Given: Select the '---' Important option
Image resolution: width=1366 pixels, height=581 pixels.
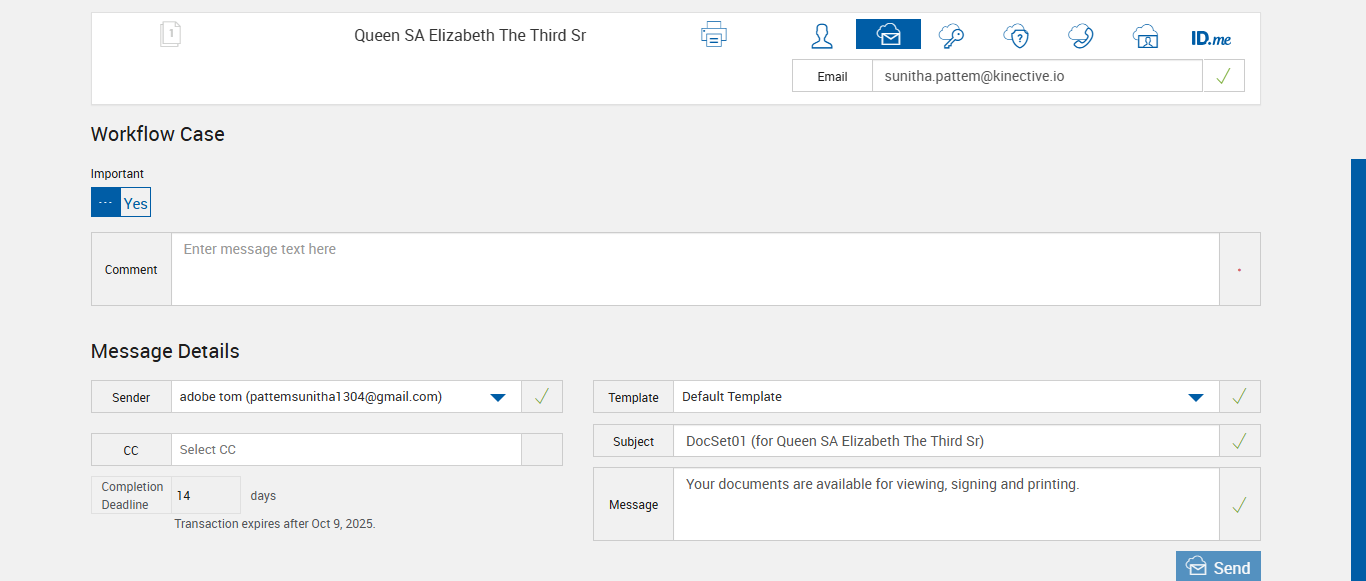Looking at the screenshot, I should pyautogui.click(x=106, y=203).
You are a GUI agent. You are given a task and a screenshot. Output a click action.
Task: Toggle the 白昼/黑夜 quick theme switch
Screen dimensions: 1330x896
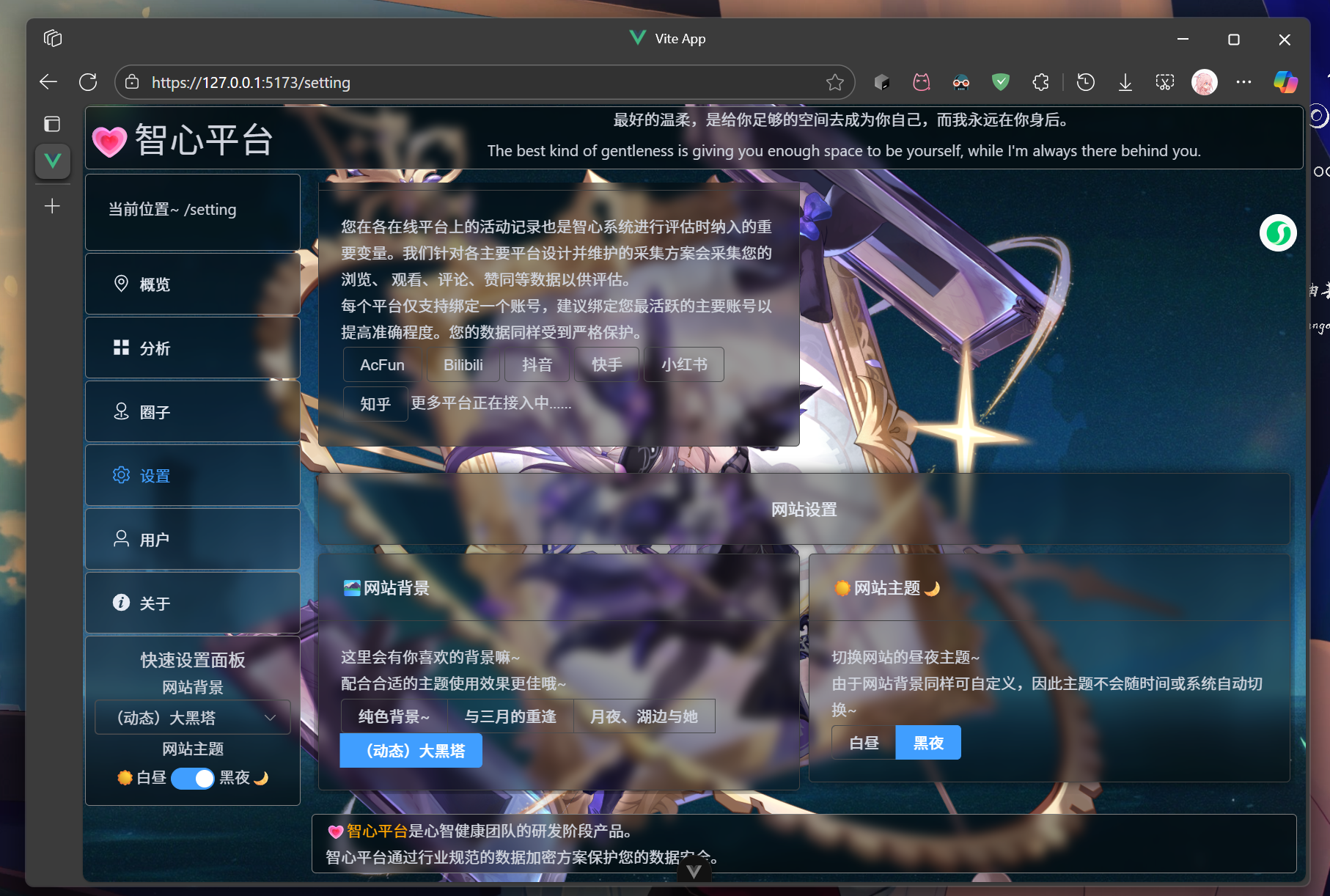pyautogui.click(x=193, y=778)
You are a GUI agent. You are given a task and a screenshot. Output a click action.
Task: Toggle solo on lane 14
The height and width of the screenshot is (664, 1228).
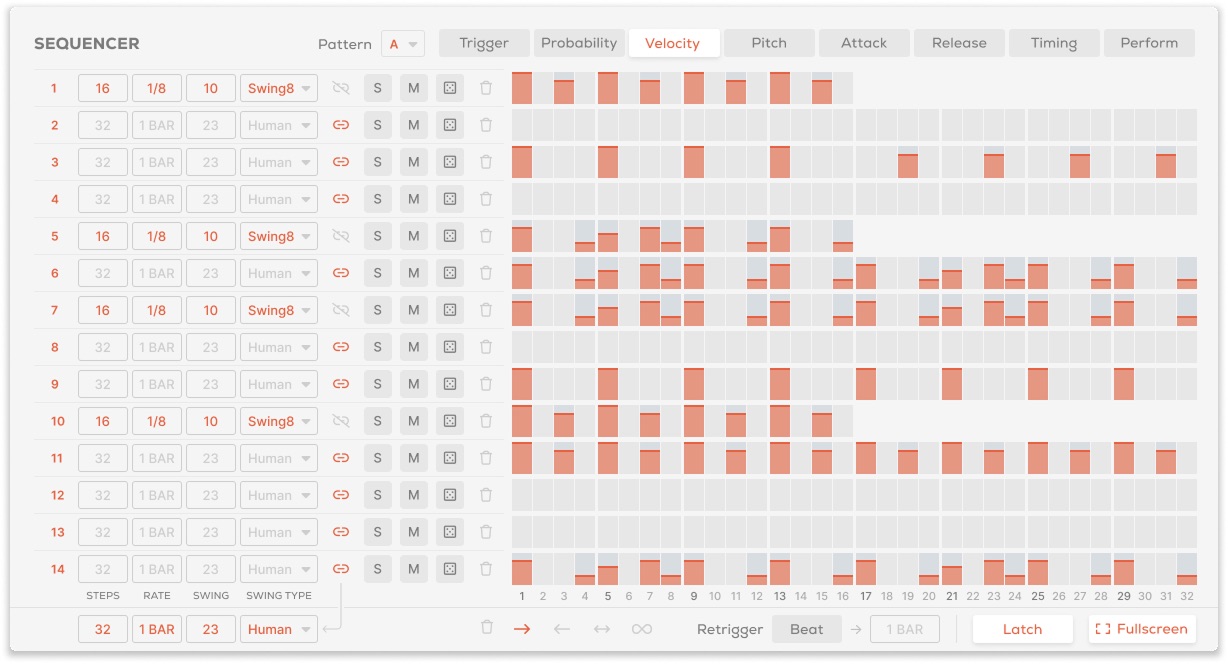pyautogui.click(x=378, y=569)
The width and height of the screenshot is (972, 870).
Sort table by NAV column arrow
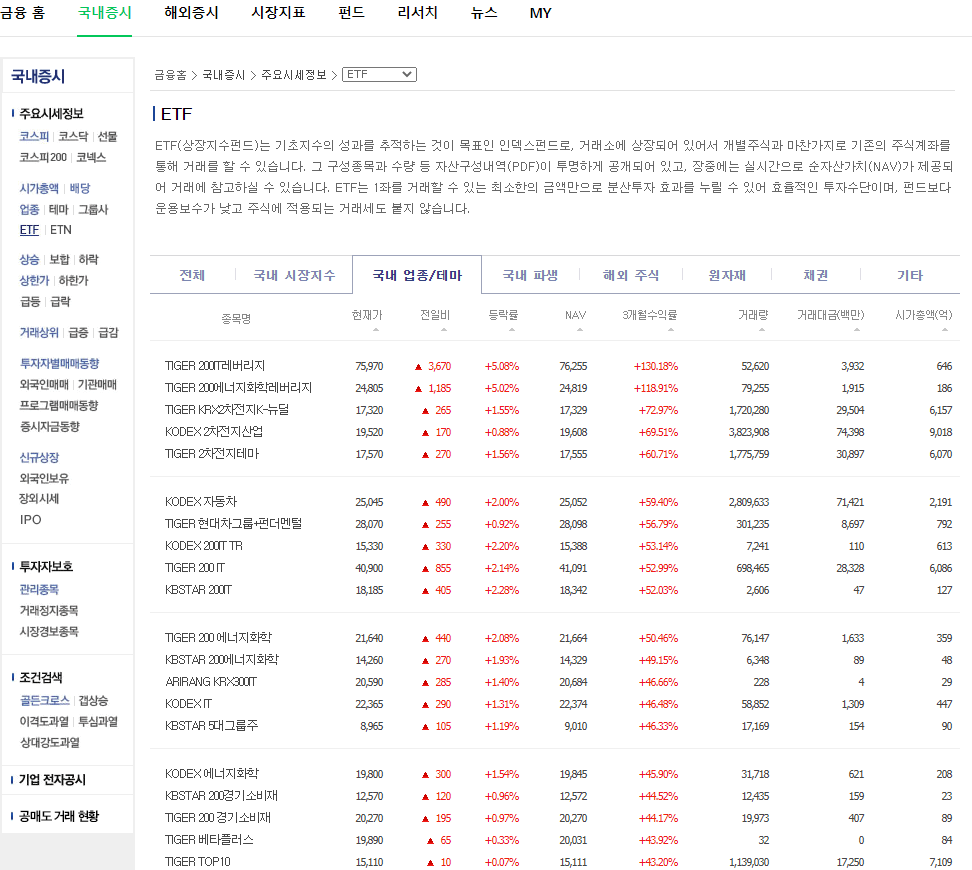(580, 330)
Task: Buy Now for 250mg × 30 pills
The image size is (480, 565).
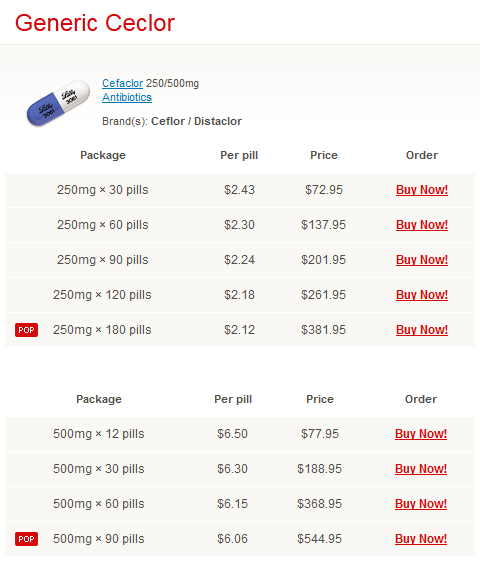Action: pos(422,190)
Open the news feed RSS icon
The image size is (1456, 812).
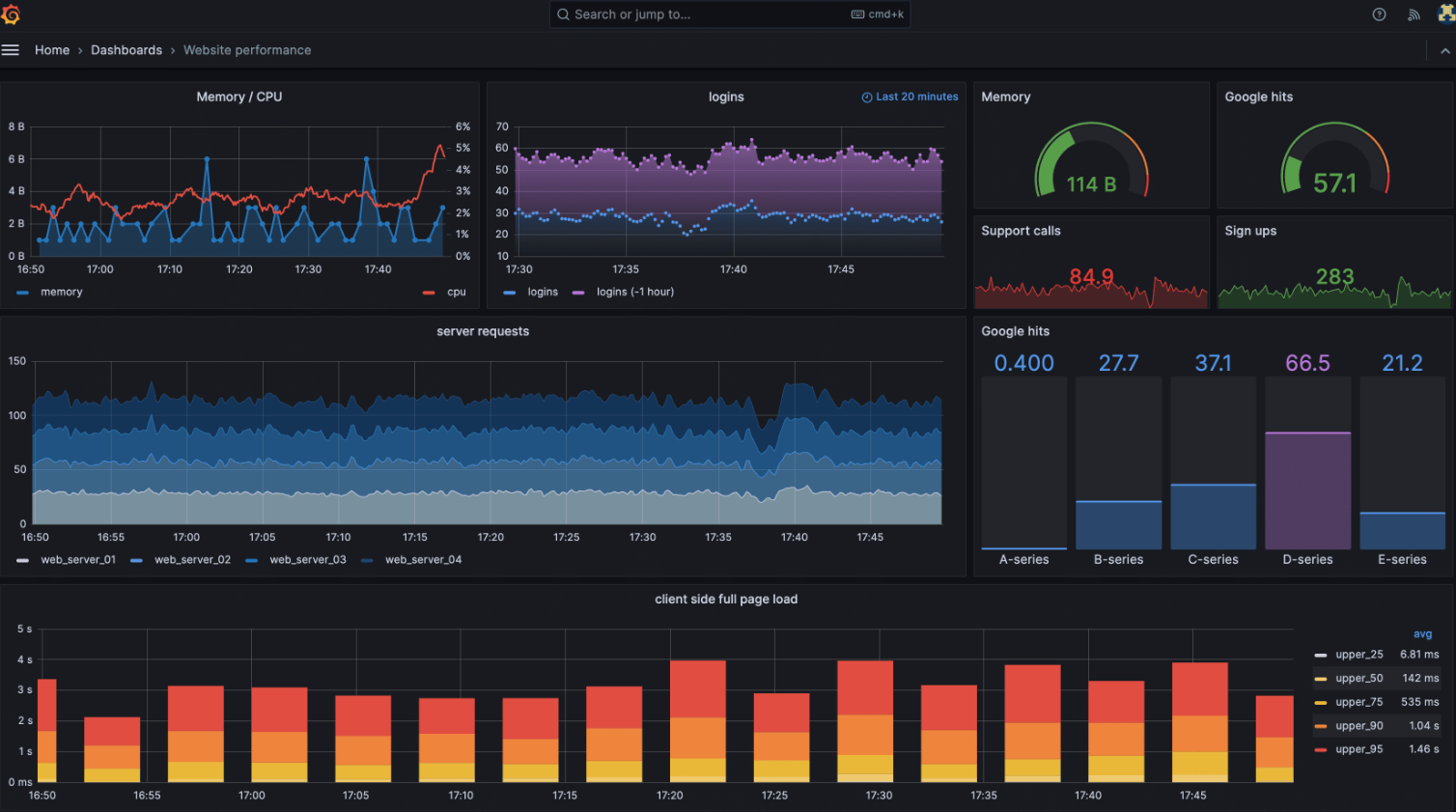pos(1414,14)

» **Activity**: From the line containing "The height and" through the last line of the material above, write out each line exactly, leaving aside all pictures.

» **Worked solution**:
The height and width of the screenshot is (664, 1228).
pyautogui.click(x=378, y=569)
The width and height of the screenshot is (972, 870).
Sort table by NAV column arrow
(580, 330)
Task: Buy Now for 250mg × 30 pills
The image size is (480, 565).
Action: pos(422,190)
Open the news feed RSS icon
The image size is (1456, 812).
pos(1414,14)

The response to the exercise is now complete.